● **Exercise details**
Copy the listing below word for word, starting at the line that holds "Click the percentage" and continuing through the end of the listing, with both ends included.

— begin Input —

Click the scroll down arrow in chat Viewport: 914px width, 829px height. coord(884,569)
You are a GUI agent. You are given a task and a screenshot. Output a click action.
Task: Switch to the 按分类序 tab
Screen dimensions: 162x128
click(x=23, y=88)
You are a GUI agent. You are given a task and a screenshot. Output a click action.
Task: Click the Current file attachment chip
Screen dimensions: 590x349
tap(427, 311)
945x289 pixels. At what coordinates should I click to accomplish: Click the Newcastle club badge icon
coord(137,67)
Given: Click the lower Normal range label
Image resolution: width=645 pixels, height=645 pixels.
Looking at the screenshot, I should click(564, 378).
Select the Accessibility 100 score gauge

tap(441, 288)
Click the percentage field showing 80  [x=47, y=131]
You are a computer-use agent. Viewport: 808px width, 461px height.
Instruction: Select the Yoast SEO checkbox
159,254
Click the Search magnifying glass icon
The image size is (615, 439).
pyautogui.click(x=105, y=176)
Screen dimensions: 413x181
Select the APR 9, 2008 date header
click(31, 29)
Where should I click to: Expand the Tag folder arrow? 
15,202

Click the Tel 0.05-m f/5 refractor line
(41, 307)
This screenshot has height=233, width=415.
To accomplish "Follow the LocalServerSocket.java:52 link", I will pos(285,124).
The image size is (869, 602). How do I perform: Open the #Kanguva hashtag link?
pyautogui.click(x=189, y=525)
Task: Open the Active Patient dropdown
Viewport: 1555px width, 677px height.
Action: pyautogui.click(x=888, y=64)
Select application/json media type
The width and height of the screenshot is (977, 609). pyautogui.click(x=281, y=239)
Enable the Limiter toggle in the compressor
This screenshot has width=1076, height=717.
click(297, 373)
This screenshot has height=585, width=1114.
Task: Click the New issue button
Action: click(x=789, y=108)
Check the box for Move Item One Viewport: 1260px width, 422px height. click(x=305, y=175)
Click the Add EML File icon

— end Input —

● **Solution for this task**
Click the percentage field showing 80  [x=47, y=131]
You are a computer-use agent. Viewport: 808px width, 461px height.
Instruction: Select the Yoast SEO checkbox
159,254
Click the Search magnifying glass icon
The image size is (615, 439).
pyautogui.click(x=105, y=176)
Screen dimensions: 413x181
Select the APR 9, 2008 date header
click(31, 29)
Where should I click to: Expand the Tag folder arrow? 
15,202

Click the Tel 0.05-m f/5 refractor line
(41, 307)
This screenshot has height=233, width=415.
To accomplish "Follow the LocalServerSocket.java:52 link", I will pos(285,124).
The image size is (869, 602). How do I perform: Open the #Kanguva hashtag link?
pyautogui.click(x=189, y=525)
Task: Open the Active Patient dropdown
Viewport: 1555px width, 677px height.
Action: pyautogui.click(x=888, y=64)
Select application/json media type
The width and height of the screenshot is (977, 609). pyautogui.click(x=281, y=239)
Enable the Limiter toggle in the compressor
This screenshot has width=1076, height=717.
click(297, 373)
This screenshot has height=585, width=1114.
Task: Click the New issue button
Action: click(x=789, y=108)
Check the box for Move Item One Viewport: 1260px width, 422px height. click(x=305, y=175)
Click the Add EML File icon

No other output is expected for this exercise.